Свекровь моя, Антонина Петровна, женщина была – кремень. Не подойди, не погладь. Она и в сорок пять выглядела на все шестьдесят – жесткая, сутулая, с вечно поджатыми губами. Из тех, что коня на скаку одной левой, а правой – избу подпирает. Муж мой, Дима, был у нее сыном младшим, нелюбимым. А был еще старший, Сереженька. Вот в нем Антонина Петровна души не чаяла. Он и в двадцать пять без мамы шагу ступить не мог, но ее это только радовало. Сереженька был ее светом в окошке, ее надеждой и ее погибелью, как потом выяснилось.
Мы с Димой поженились, когда нам было по двадцать два. Студенты, голь перекатная. Антонина Петровна нас на порог, конечно, пустила, но с таким лицом, будто мы ей не родня, а грязные щенята, забежавшие из соседнего подъезда. «Ну, живите, – процедила она, выделяя нам маленькую комнатушку, смежную с залом, – только чтоб тихо. И на мою еду рты не разевайте».
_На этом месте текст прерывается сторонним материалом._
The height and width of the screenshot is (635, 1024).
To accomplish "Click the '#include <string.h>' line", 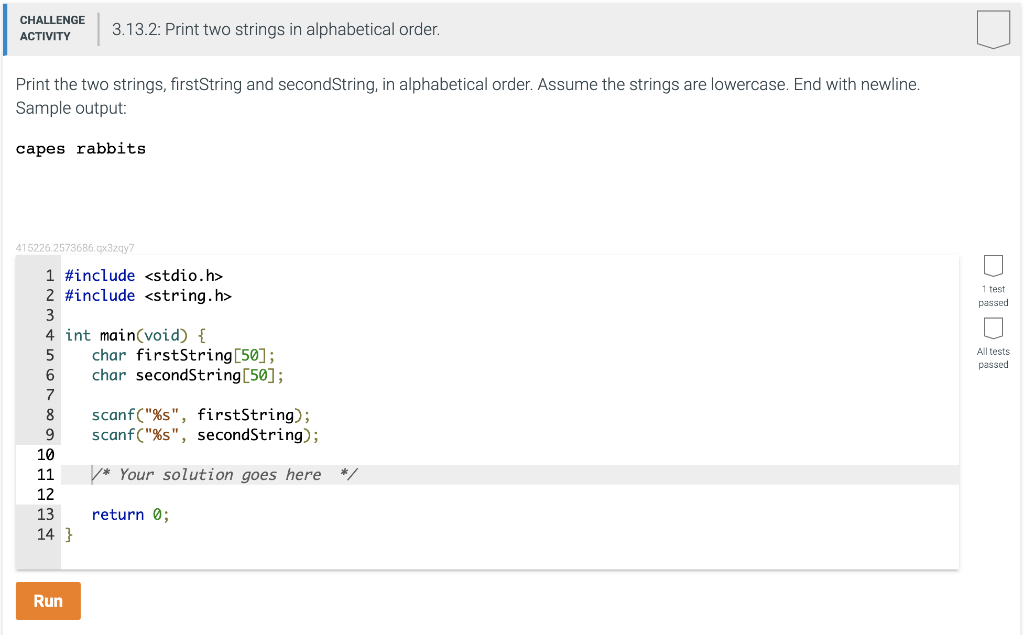I will 145,295.
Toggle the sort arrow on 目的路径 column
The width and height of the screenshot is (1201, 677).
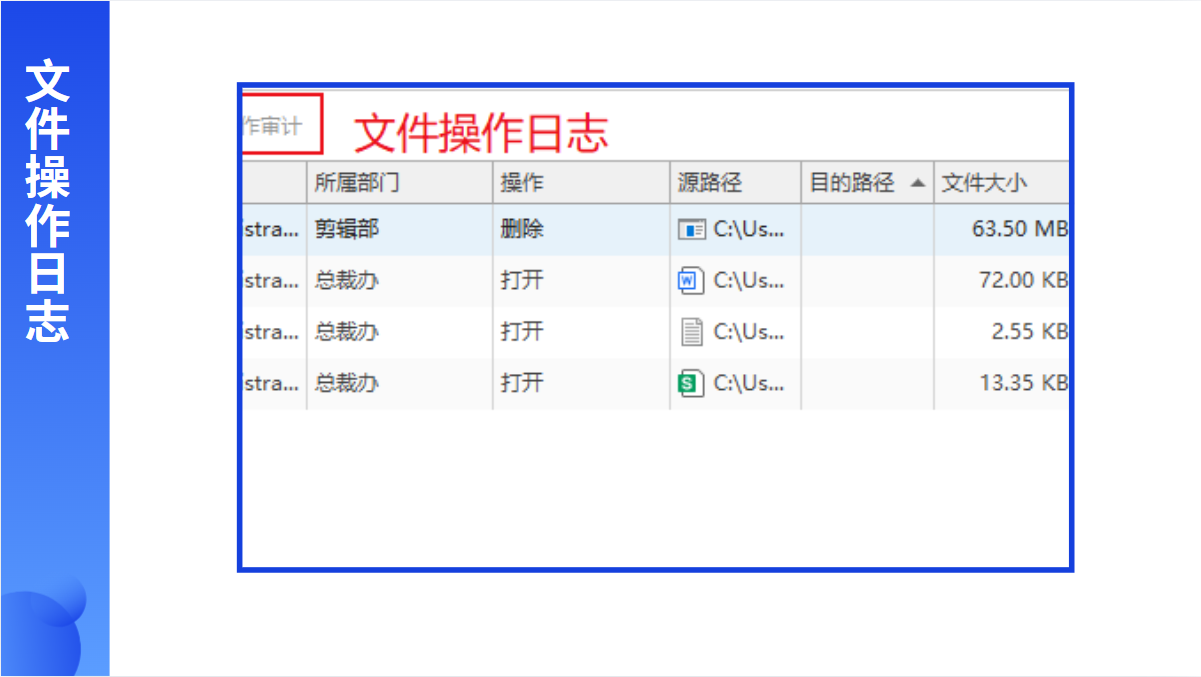(917, 183)
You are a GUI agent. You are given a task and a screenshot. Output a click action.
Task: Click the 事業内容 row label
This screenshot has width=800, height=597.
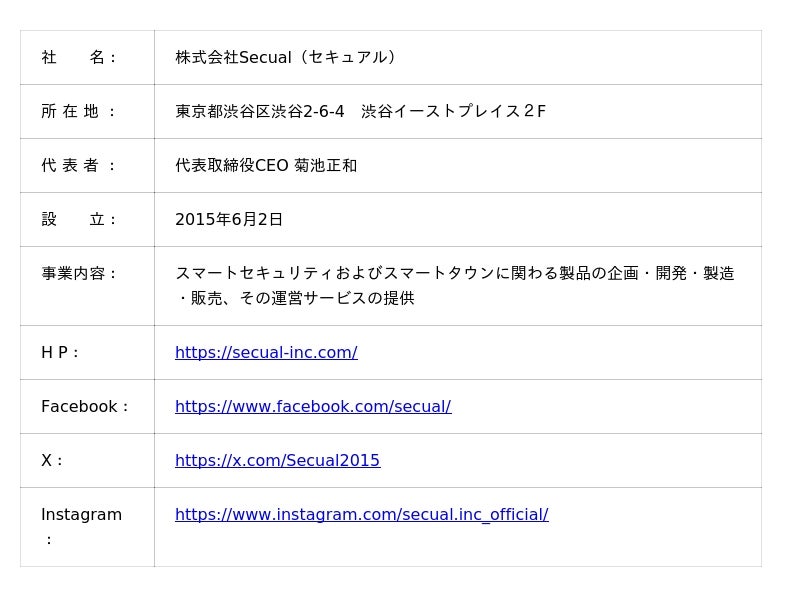click(x=79, y=273)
Я тогда девчонкой была гордой, да и готовить умела. Сцепила зубы, сказала Димке: «Ничего, прорвемся». Мы со стипендии и Димкиных подработок (он по ночам «бомбил» на старенькой «шестерке») покупали свои макароны, свою тушенку. Я на общей кухне умудрялась разносолы готовить, что свекровь, проходя мимо, порой носом тянула, но из гордости пробовать не просила.
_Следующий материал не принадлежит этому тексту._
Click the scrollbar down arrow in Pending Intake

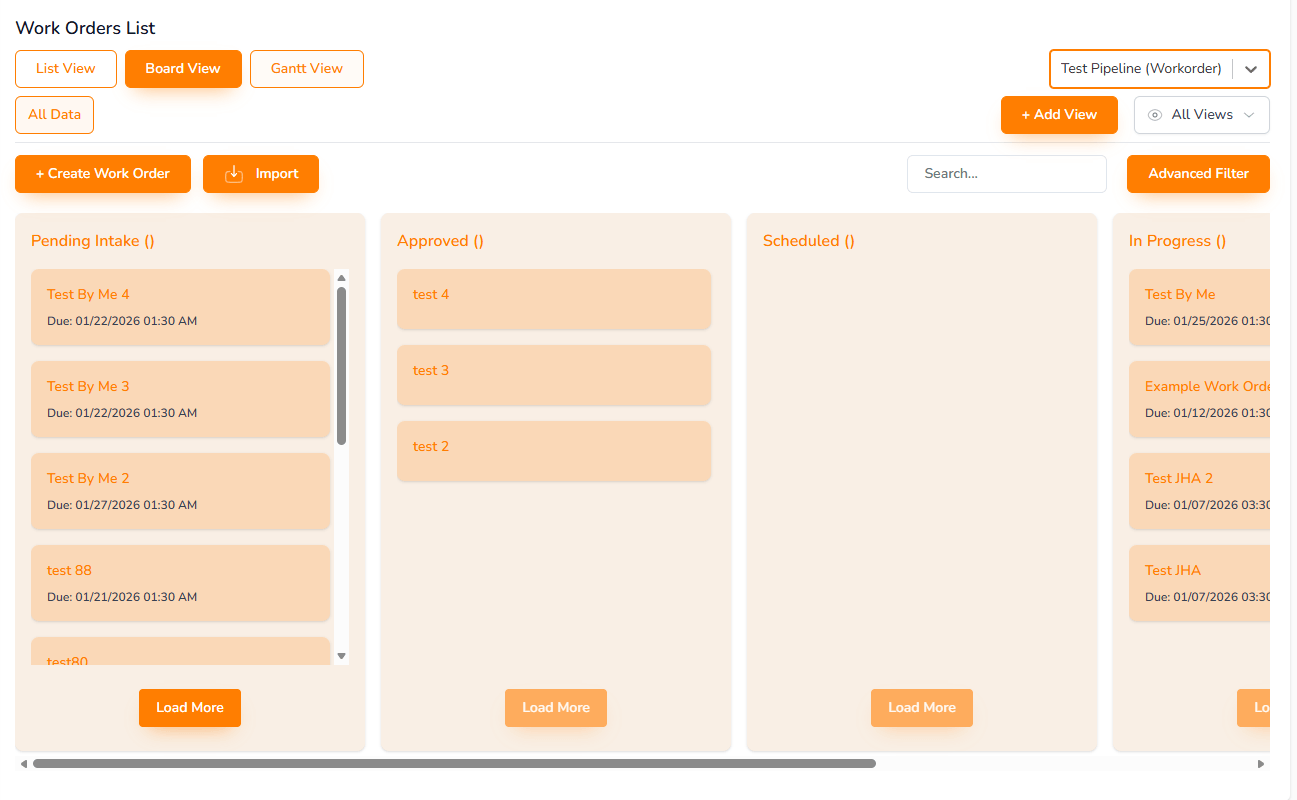(341, 655)
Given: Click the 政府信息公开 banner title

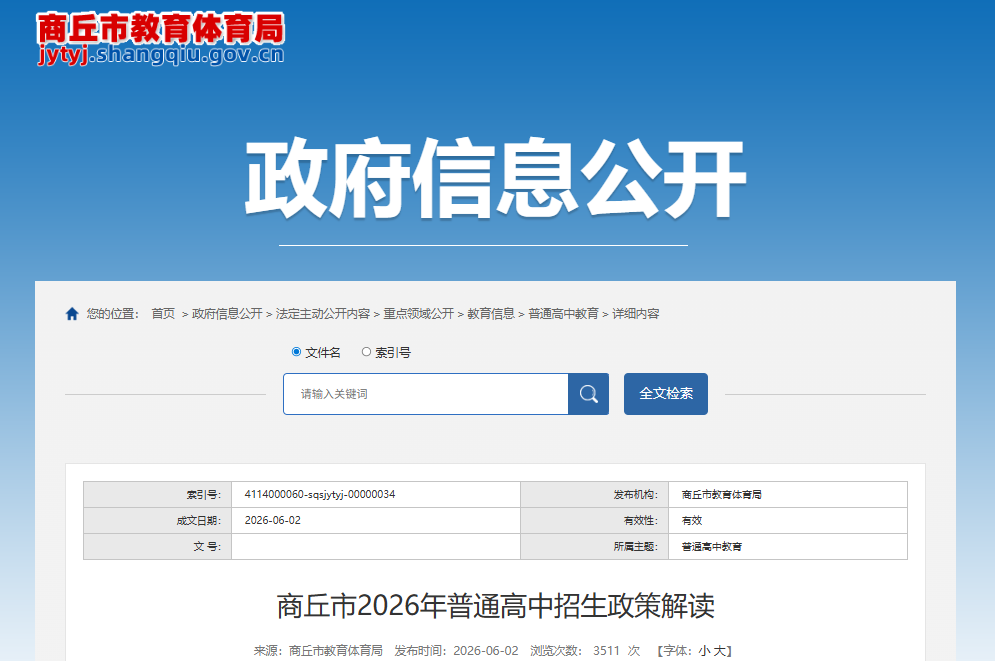Looking at the screenshot, I should [496, 179].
А через полгода и Сереженька решил гнездо свить. И привел он не девушку, а стихийное бедствие. Маринка. Вертихвостка из нашего же института, только с параллельного потока. Глазки масляные, губки бантиком, а сама – хваткая, что бультерьер. Она Антонину Петровну не боялась. Она ее с первого дня своим обволакивать обволакивать начала, как плющ дерево — ласково, но крепко.
«Ой, Антонина Петровна, какие у вас котлеты! – щебетала она, уплетая за обе щеки. – А Сереженька говорил, вы строгая! Да вы же золото!»
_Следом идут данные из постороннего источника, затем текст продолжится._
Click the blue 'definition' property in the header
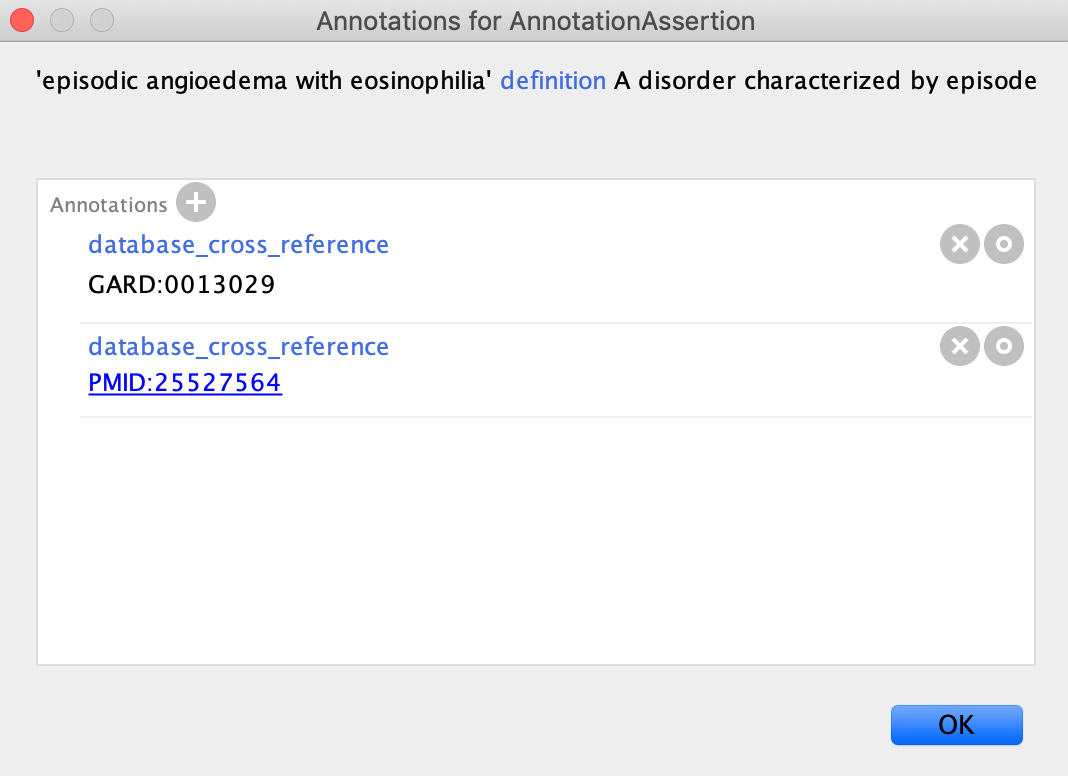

Свекровь таяла. Она, привыкшая командовать, вдруг встретила кого-то, кто не спорил, а поддакивал, да так лебезил, что у меня аж зубы сводило. Маринка быстро смекнула, что к чему. Сереженька – маменькин сынок, и путь к нему лежит через умасливание будущей свекрови.
Им, конечно, выделили лучшую, дальнюю комнату. И кормить их стали с хозяйского стола. Маринка быстро забеременела. Ну, тут уж всё. Она стала в доме «хрустальной вазой».
***
А в этой же необъятной «сталинке» доживала свой век мать Антонины Петровны, баба Зина. Божий одуванчик. Тихая, незаметная старушка, которая всю жизнь проработала в библиотеке. Она жила в самой крошечной бывшей комнате прислуги, с маленьким окошком, но никогда не жаловалась. У нее была своя «однушка» в хрущобе, но Антонина Петровна лет за пять до этого хитростью ее к себе перевезла, убедив переписать квартиру на себя. «Мама старенькая, догляд нужен», – объясняла она соседям.
А на деле, «однушку» эту тут же сдали. Деньги, само собой, шли в бюджет Антонины Петровны.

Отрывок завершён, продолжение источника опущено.